To break through the ideological divide that has dominated Washington in recent years and offer a pathway to address the nation’s fiscal problems, National Taxpayers Union and U.S. PIRG joined together to identify mutually acceptable deficit reduction measures. This report documents our recommendations. What follows is a general summary of recommendations that fall into four categories: - $151.6 billion in savings from ending wasteful subsidies; - $197.2 billion from addressing outdated or ineffective military programs; - $42.3 billion from improving program execution and government operations; and -$131.6 billion from reforms to entitlement programs.   Each specific recommendation includes an estimate of potential savings over the next 10 years, and a reference to the source from which the estimate was drawn.

Report

U.S. PIRG

As 2013 enters its final stretch, our nation faces enormous fiscal challenges. After the recent partial government shutdown—the first in 18 years—Congress established a Budget Conference Committee to hash out a long-term budget deal and put America’s finances back on track. 

As a result, National Taxpayers Union (NTU) and U.S. Public Interest Research Group (U.S. PIRG) have joined together to propose to the Budget Conference Committee and to Congress a list of 65 recommendations to reform our future spending commitments. If enacted in their entirety, these changes would save taxpayers more than half a trillion dollars over the coming decade.

While our organizations have typically differed about the proper regulatory role of government and a host of tax policies, we are united in the belief that we spend far too much money on ineffective programs that do not serve the best interests of the American people. This joint project is an attempt at identifying the “low hanging fruit” of waste and inefficiency in the federal budget, in hopes of transcending some of the ideological and partisan bickering that has helped to create the fiscal mess we see today. In a similar report submitted in 2010, we outlined recommendations for the President’s National Commission on Fiscal Responsibility. When the committee chairs and their majority announced their decisions, 20 of the 30 U.S. PIRG-NTU recommendations had been adopted.
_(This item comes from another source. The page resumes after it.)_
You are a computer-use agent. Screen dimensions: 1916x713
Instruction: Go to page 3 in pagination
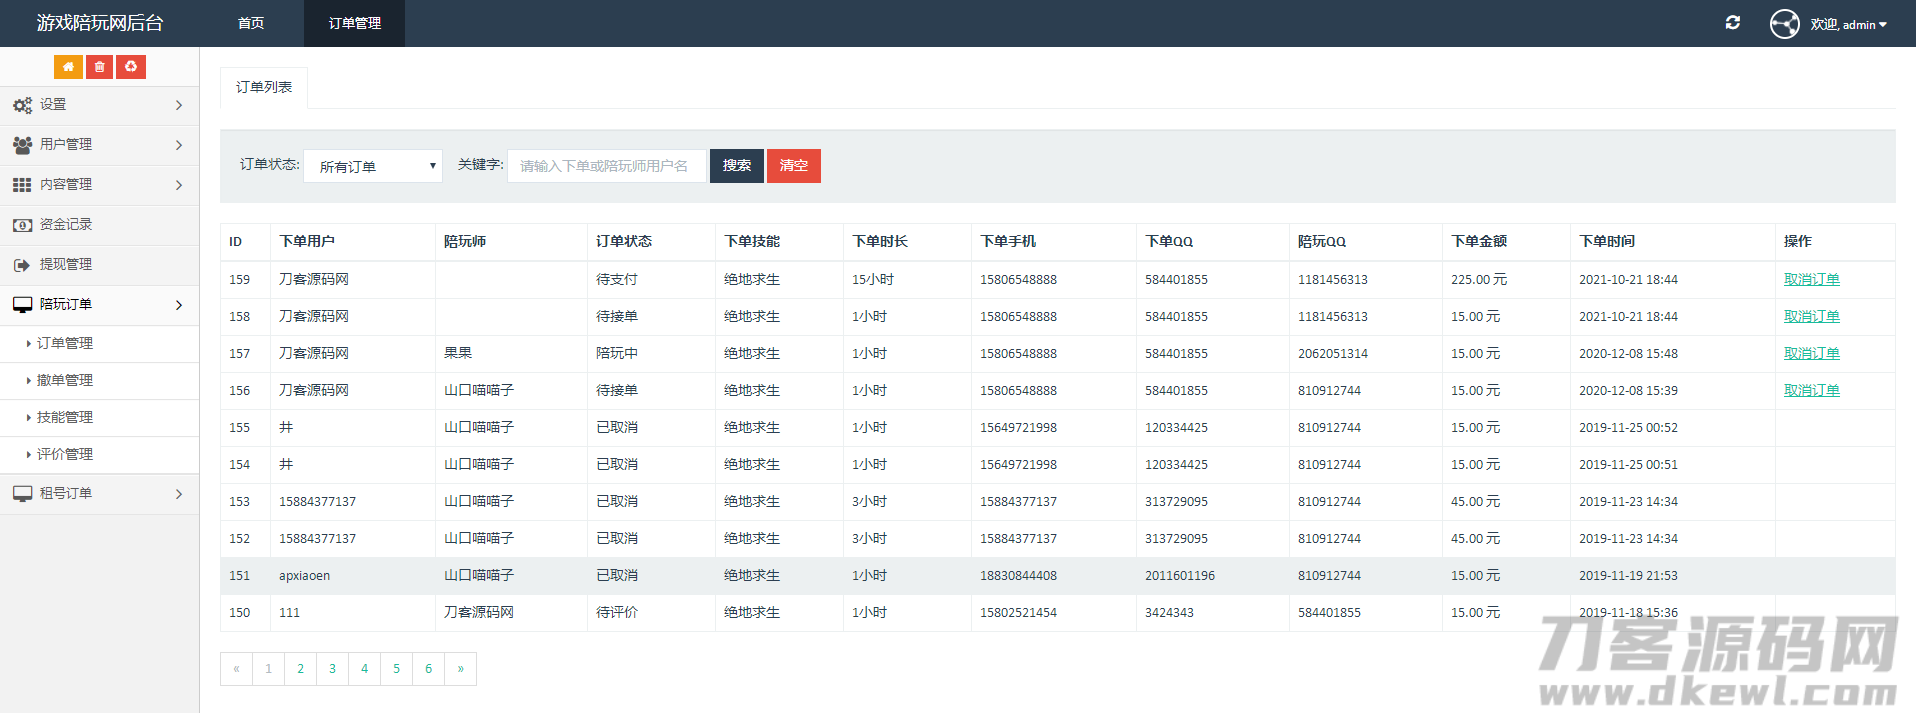coord(332,669)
The recommendations in “Toward Common Ground 2013” touch nearly every area of federal expenditures, including entitlements, defense spending, wasteful subsidies, and a broad range of improvements to the efficiency and effectiveness of discretionary programs. They include large items, such as eliminating the crop insurance program, which would save taxpayers $84 billion, and relatively small ones, like $16 million in spending on lavish events for contractors through NASA’s Space Flight Awareness program. They are specific, detailed, and actionable items that Congress could pursue right now to reduce spending and ensure stability for America’s long-term budget.